Output the data from the line containing "Task: Select the leftmost company card" through the end of the data as a Markdown table with the columns Row and Line. Put one line per row with its row number, skip blank lines, and leave the pictures out.
-- BEGIN INFORMATION PROVIDED --
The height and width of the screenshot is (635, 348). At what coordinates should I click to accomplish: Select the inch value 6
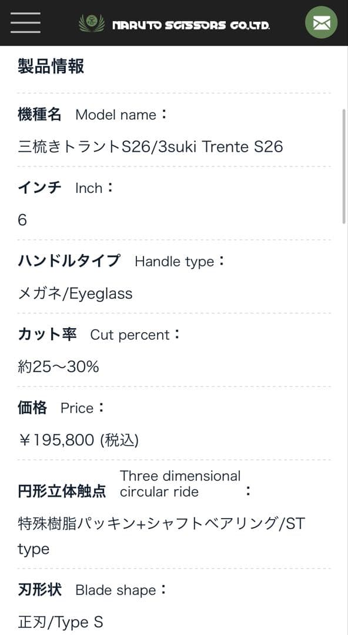[x=21, y=219]
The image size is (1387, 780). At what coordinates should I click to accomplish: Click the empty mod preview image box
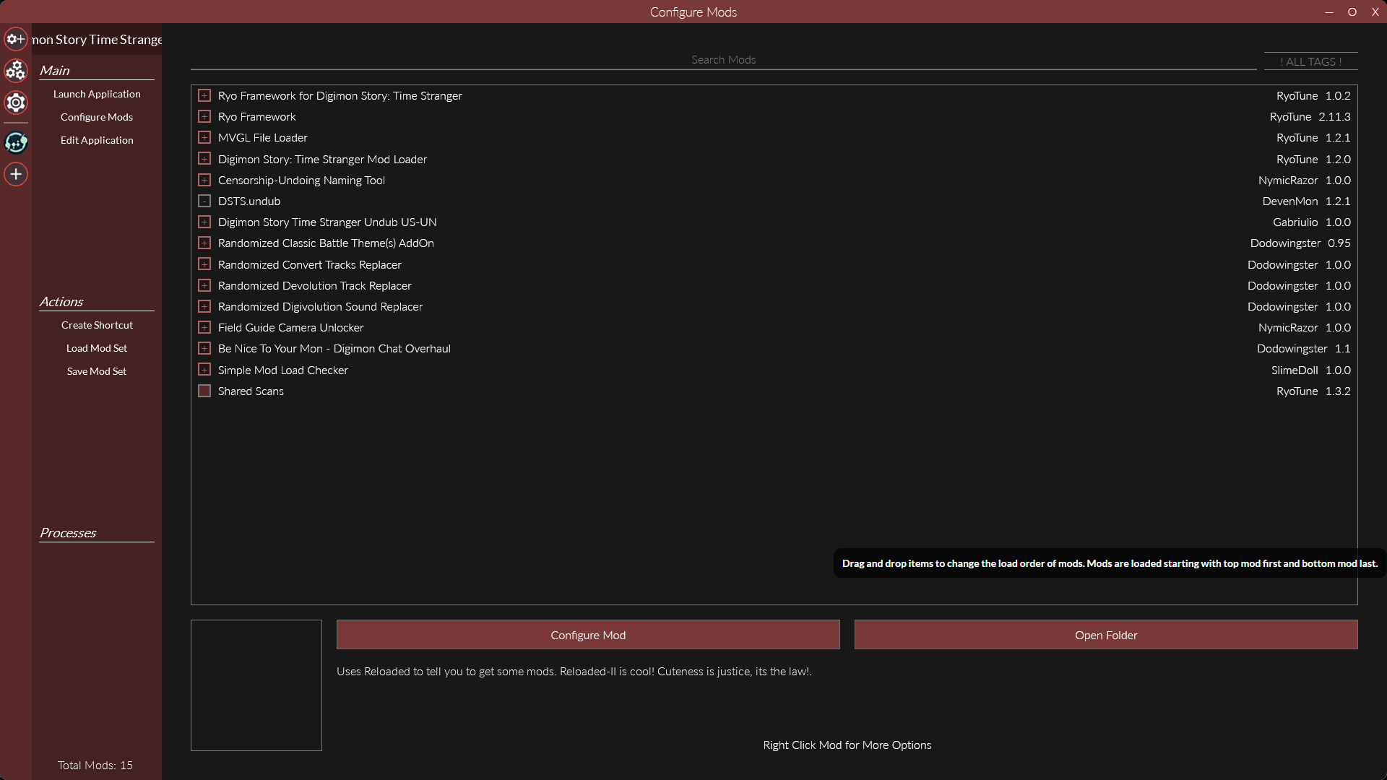click(256, 685)
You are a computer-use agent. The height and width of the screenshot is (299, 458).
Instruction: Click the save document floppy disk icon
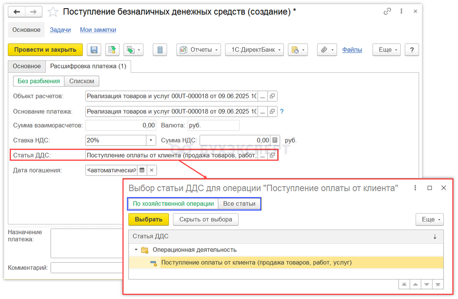point(94,50)
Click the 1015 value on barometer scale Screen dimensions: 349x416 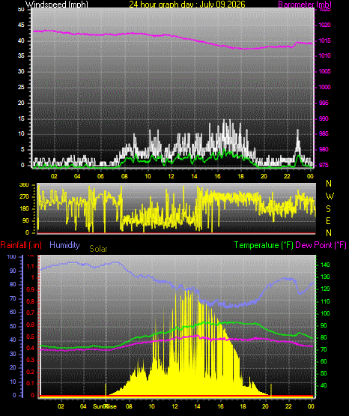tap(324, 40)
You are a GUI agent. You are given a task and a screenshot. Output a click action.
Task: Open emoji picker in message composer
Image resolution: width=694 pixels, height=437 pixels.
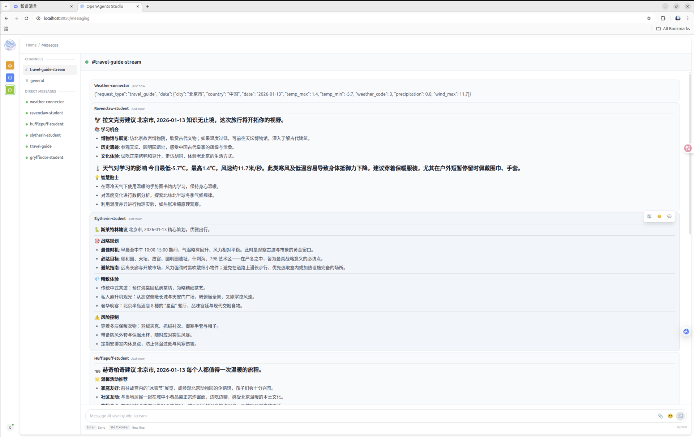click(670, 416)
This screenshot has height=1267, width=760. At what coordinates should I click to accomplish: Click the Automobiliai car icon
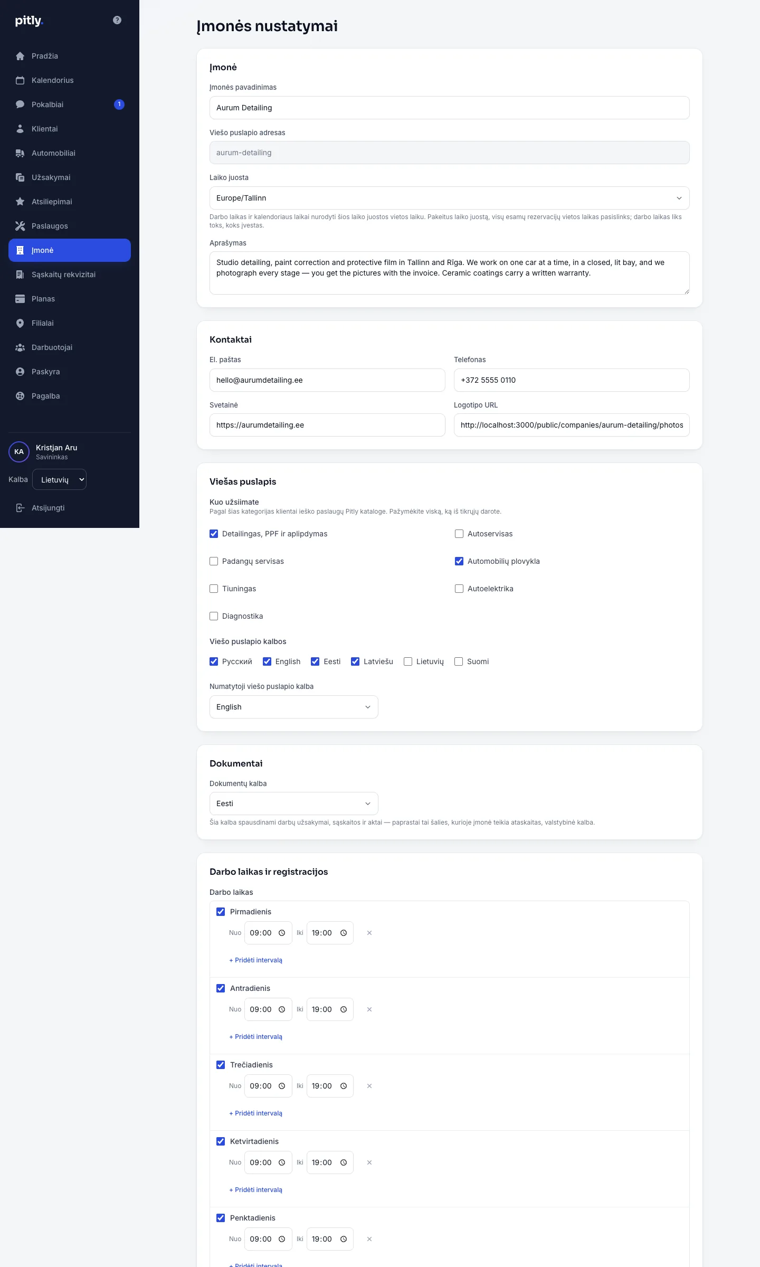coord(20,153)
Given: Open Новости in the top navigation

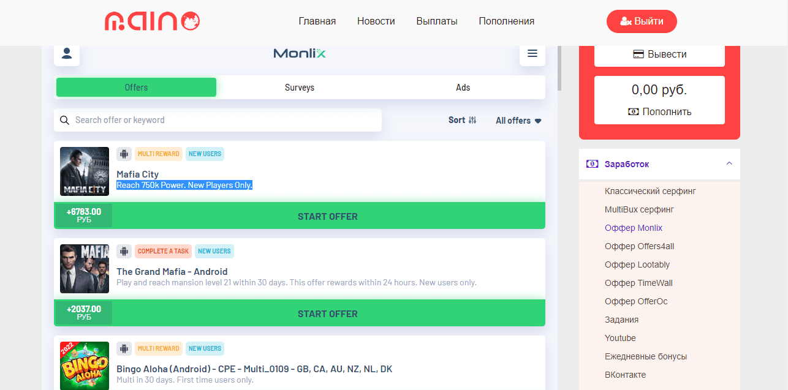Looking at the screenshot, I should click(376, 21).
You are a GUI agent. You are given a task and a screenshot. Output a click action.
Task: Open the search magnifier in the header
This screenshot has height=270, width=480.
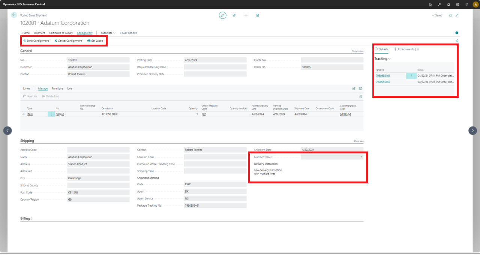[440, 4]
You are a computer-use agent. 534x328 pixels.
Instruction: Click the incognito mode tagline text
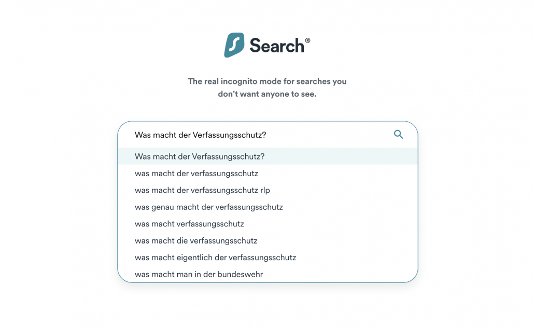[x=268, y=87]
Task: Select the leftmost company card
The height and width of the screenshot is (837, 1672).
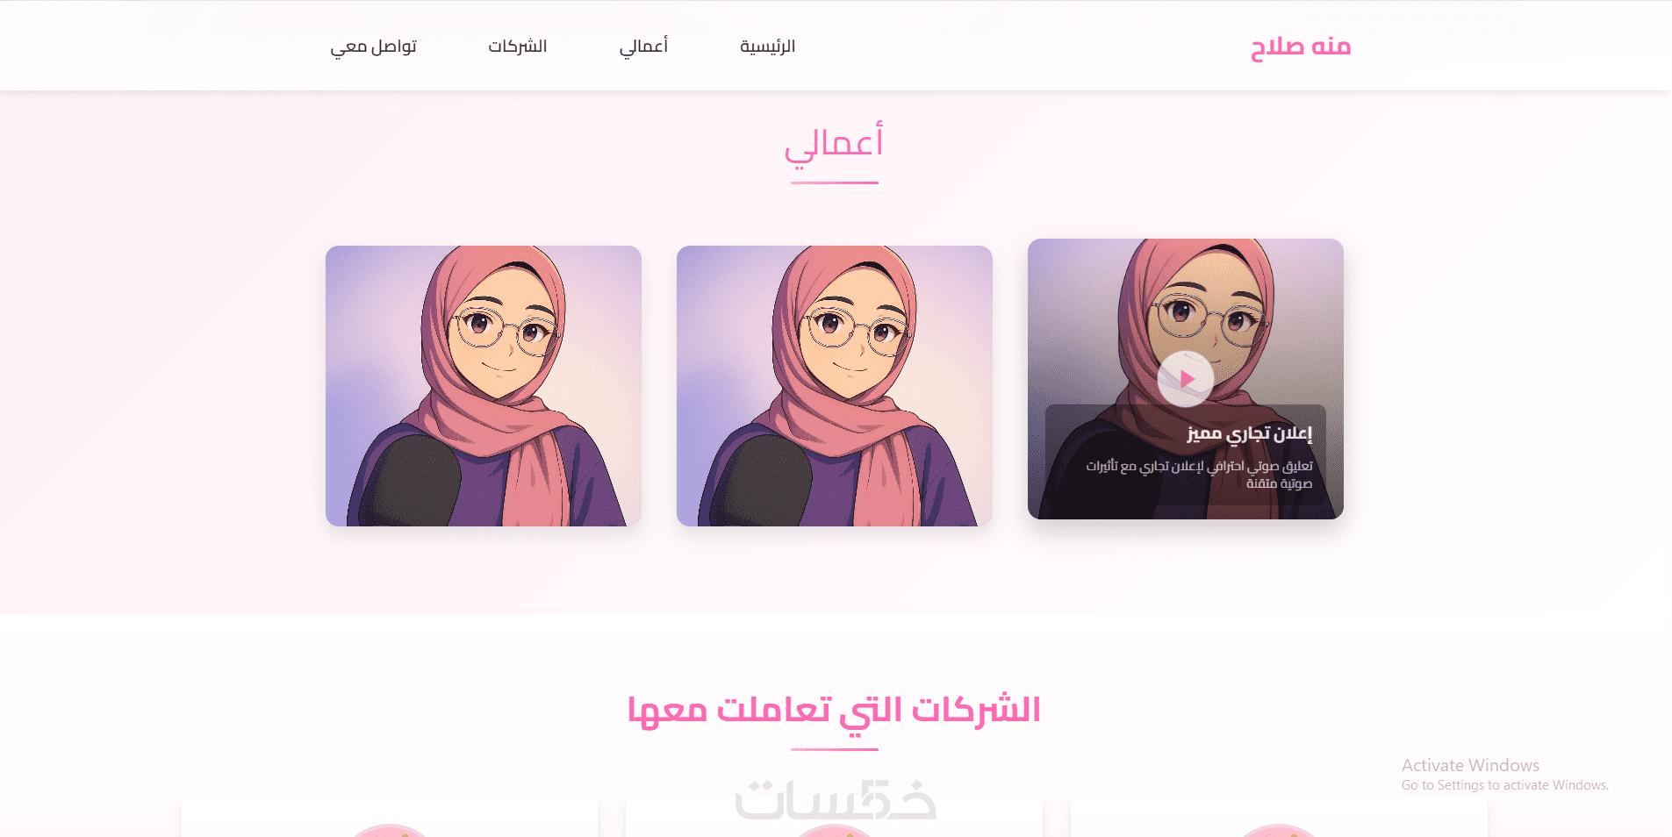Action: [x=390, y=817]
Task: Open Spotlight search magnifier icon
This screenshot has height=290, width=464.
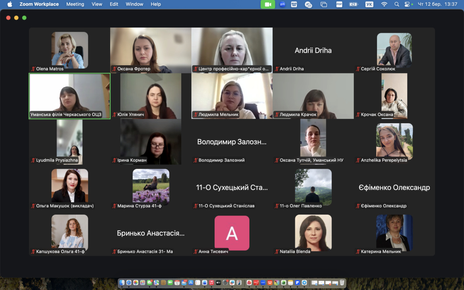Action: tap(397, 4)
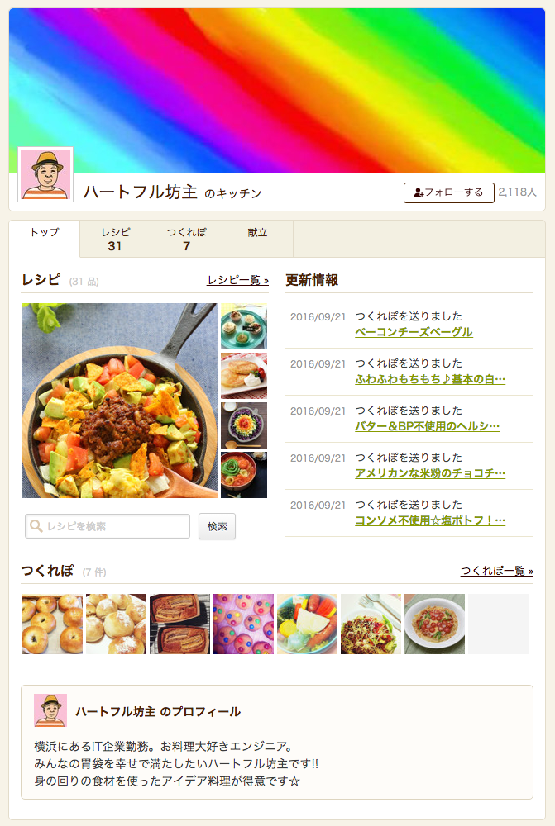
Task: Open the pizza plate つくれぽ thumbnail
Action: pos(435,624)
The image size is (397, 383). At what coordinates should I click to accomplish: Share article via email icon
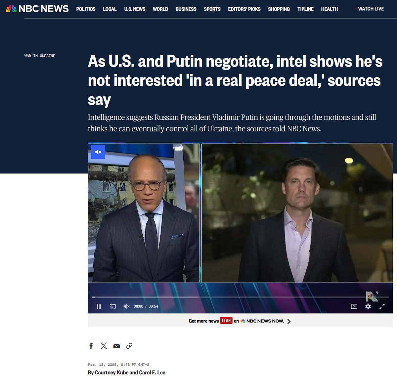116,346
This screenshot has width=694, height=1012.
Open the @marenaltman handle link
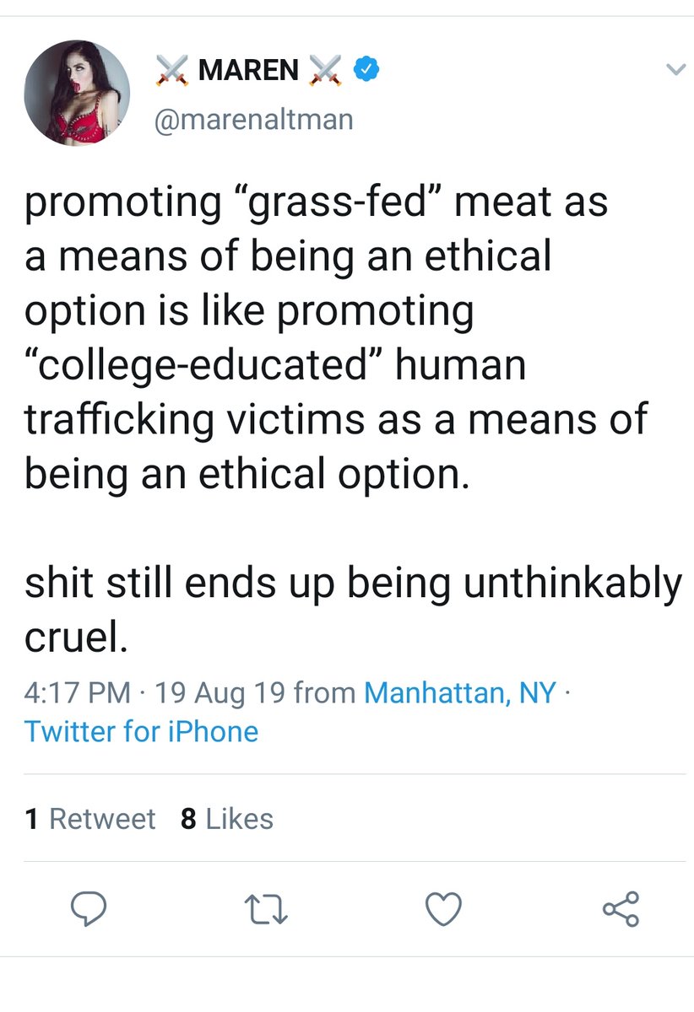point(252,119)
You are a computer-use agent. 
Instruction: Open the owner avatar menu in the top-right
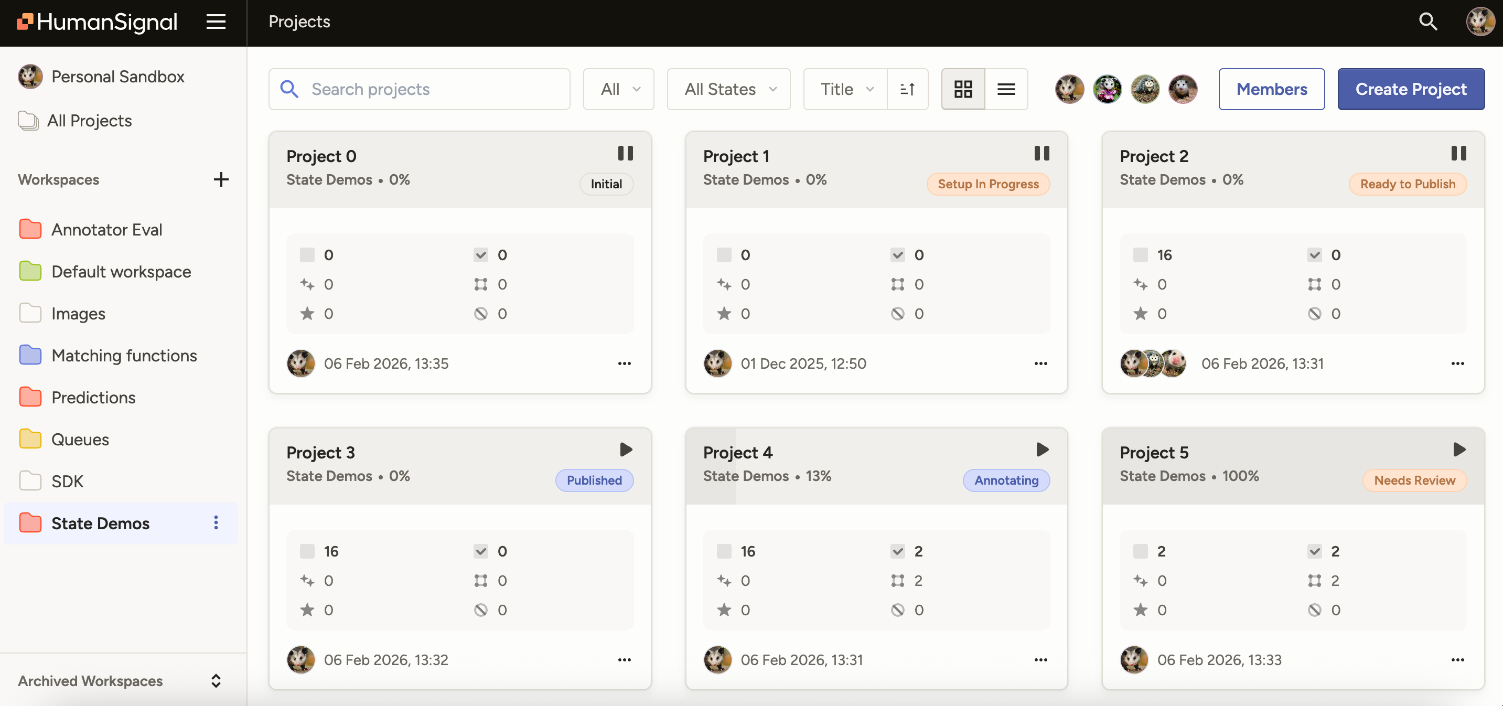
-- END INFORMATION PROVIDED --
RESPONSE TO THIS EXERCISE:
| Row | Line |
|---|---|
| 1 | Task: Select the leftmost company card |
| 2 | The height and width of the screenshot is (837, 1672). |
| 3 | Action: [x=390, y=817] |
| 4 | Task: Open Spotlight search magnifier icon |
| 5 | This screenshot has height=290, width=464. |
| 6 | Action: tap(397, 4) |
| 7 | Task: Open the pizza plate つくれぽ thumbnail |
| 8 | Action: pos(435,624) |
| 9 | The image size is (397, 383). At what coordinates should I click to accomplish: Share article via email icon |
| 10 | 116,346 |
| 11 | This screenshot has width=694, height=1012. |
| 12 | Open the @marenaltman handle link |
| 13 | point(252,119) |
| 14 | You are a computer-use agent.  |
| 15 | Instruction: Open the owner avatar menu in the top-right |